Böhmische Schweiz 2024 – Tag 2

Share

Dresden und Anreise böhmische Schweiz

Den Vormittag und Teile des Nachmittags verbrachten wir damit, Dresden zu erkunden.

Es ist weithin bekannt, dass die Dresdner Altstadt im Februar 1945 durch alliierte Bombenangriffe fast vollständig zerstört wurde. Viele Ruinen wurden zu DDR-Zeiten komplett abgetragen, gleichzeitig begann man mit dem Wiederaufbau bzw. der Rekonstruktion historisch bedeutsamer Bauwerke wie etwa der berühmten Semperoper, dem Zwinger oder der Kreuzkirche.

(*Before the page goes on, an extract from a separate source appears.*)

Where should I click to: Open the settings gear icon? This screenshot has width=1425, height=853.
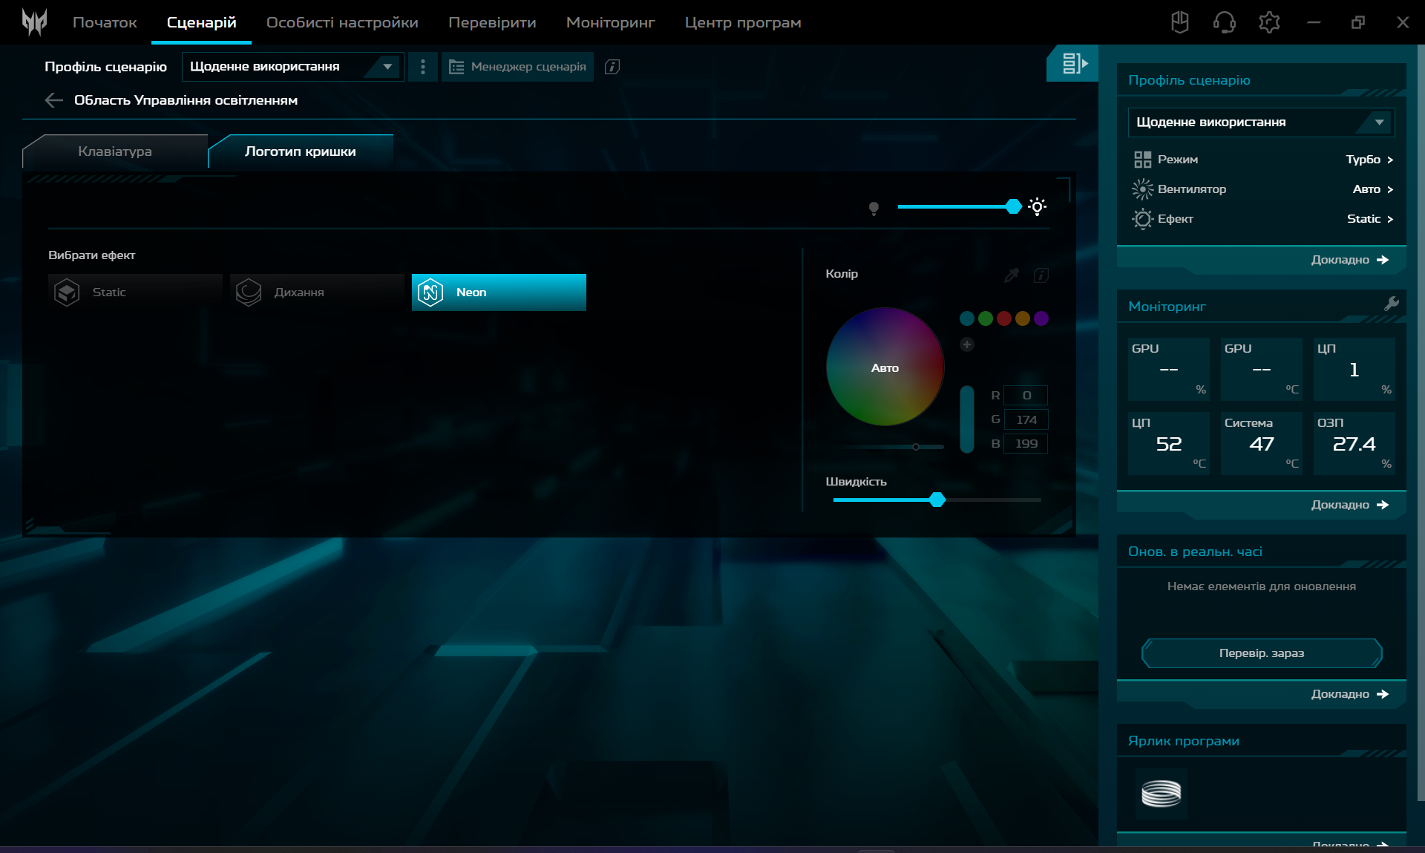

So ist das Altstadtgebiet von Dresden durchaus reizvoll, wenn auch durchwachsen, und zeichnet sich teilweise noch durch „sozialistisches Flair“ aus.

Dresden - Altstadt
Dresden – Altstadt

Interessant ist auch die etwas außerhalb gelegene ehemalige Tabakwarenfabrik Yenidze, die heute als Büro- und Veranstaltungsstätte genutzt wird. Sie wurde von 1908 bis 1909 im Stil einer Moschee errichtet. Offenbar waren die Dresdner damals nicht besonders erfreut über dieses orientalisch anmutende Bauwerk.

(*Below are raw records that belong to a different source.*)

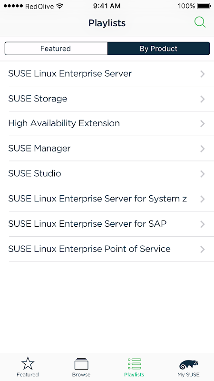214x381 pixels.
Task: Expand SUSE Linux Enterprise Server chevron
Action: [203, 74]
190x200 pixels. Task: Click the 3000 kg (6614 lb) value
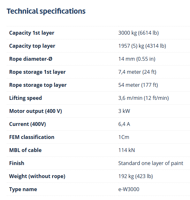coord(139,33)
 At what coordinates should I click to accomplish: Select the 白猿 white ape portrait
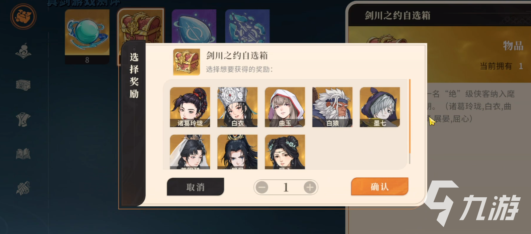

Ein Abstecher zur Kunsthof-Passage und ins Künstlerviertel durfte natürlich nicht fehlen. Buntigkeitslevel: hoch.

Hřensko

Am Nachmittag brachen wir Richtung Hřensko auf, wo wir die nächsten beiden Tage Wanderungen geplant hatten. Das erste Wow-Erlebnis nach dem Einbiegen von der Bundesstraße, die malerisch der Elbe entlangführt, waren die markanten Felsformationen, die den kleinen Ort umgeben und plötzlich sichtbar werden. Danach folgte allerdings ein Oha-Erlebnis: die deutlich sichtbaren Spuren des größten Waldbrands in der tschechischen Geschichte, der im Juli und August 2022 rund 1.600 Hektar Wald vernichtete und erst nach 20 Tagen gelöscht werden konnte.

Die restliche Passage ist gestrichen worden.